Why Your Existing Lender Is Almost Never Offering Their Best Rate
Lenders generally offer their sharpest rates to win new business, not to retain existing customers, because the customer they already have is, by definition, less likely to leave. Your retention offer is calibrated to be just attractive enough to keep you from looking elsewhere, which is not the same as being the best deal you could get if you actually did look elsewhere.
On a £200,000 mortgage, even a 0.3% difference in your rate over a five year fix works out to several thousand pounds across the term, and lenders know this. They are betting on the inconvenience of switching being worth more to you than that money, and quite often they are right, which is exactly why it is worth checking properly rather than assuming.

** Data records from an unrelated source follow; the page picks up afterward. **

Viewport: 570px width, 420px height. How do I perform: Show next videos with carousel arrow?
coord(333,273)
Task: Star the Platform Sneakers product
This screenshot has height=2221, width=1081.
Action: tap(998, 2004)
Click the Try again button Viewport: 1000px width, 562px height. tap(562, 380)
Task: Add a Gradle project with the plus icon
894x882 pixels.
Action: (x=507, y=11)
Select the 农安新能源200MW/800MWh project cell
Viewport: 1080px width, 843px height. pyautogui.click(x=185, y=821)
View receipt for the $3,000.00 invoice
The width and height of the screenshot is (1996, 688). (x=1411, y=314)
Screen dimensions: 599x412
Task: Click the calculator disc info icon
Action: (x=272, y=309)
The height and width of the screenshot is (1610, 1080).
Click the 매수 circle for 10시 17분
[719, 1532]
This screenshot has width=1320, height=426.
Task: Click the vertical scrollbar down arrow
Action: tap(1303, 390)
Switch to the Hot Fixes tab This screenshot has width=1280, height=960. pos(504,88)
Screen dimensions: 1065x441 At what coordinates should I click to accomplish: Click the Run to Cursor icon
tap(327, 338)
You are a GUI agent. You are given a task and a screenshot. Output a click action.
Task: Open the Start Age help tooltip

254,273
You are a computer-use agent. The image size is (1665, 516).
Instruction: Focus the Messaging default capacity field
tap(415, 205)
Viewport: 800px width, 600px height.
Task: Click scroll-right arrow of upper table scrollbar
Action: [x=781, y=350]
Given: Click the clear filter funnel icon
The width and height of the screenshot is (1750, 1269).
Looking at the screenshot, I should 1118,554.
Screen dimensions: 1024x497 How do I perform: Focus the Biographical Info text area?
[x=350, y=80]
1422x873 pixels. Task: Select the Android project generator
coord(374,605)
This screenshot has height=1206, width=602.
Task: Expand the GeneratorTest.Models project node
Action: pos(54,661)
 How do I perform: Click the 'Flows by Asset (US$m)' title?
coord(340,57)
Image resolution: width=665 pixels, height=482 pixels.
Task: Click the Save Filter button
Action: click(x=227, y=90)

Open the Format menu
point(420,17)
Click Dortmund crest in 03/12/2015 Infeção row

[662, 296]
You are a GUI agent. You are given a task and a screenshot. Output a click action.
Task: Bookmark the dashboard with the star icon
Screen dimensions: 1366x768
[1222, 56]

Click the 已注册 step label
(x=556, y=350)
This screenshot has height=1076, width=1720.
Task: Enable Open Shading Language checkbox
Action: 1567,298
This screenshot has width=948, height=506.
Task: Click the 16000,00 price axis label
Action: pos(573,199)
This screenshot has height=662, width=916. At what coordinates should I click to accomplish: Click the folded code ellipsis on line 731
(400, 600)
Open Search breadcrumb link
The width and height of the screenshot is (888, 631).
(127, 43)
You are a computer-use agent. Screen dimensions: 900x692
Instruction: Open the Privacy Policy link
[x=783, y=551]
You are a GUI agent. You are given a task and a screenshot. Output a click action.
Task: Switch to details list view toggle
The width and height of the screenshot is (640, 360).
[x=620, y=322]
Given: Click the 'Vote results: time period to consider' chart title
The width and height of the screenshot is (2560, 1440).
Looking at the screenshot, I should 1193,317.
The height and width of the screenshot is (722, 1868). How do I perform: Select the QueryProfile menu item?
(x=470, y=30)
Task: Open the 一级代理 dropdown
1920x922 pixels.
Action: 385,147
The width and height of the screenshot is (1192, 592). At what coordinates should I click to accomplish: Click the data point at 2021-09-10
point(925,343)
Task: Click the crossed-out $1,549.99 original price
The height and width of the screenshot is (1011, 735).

When a Product Transfer Genuinely Is the Right Answer
That said, a product transfer is not always the wrong choice, and there are several situations where it genuinely is the better route. If your circumstances have changed in a way that would make passing a fresh affordability assessment difficult, including a recent job change, a drop in income, becoming self employed or taking on additional debt, your existing lender may offer better access than the wider market.
If your property has fallen in value and your current loan to value would be problematic on a remortgage, staying put can preserve a better rate than starting fresh elsewhere. If the difference in pricing between your retention offer and the best market deal is genuinely small, the lower fees and simpler process can tip the balance in favour of staying. None of these are signs that loyalty pays, they are signs that the right answer depends on your actual situation rather than what the lender wants you to do.
The Bit That Catches Most People Out
If you do nothing when your fixed rate ends, you do not stay on your current rate, you roll onto your lender's standard variable rate, which can be approaching ten percent in some cases. That is not a typo, that is genuinely the cost of inaction in the current market, and it can add hundreds of pounds to your monthly payment overnight.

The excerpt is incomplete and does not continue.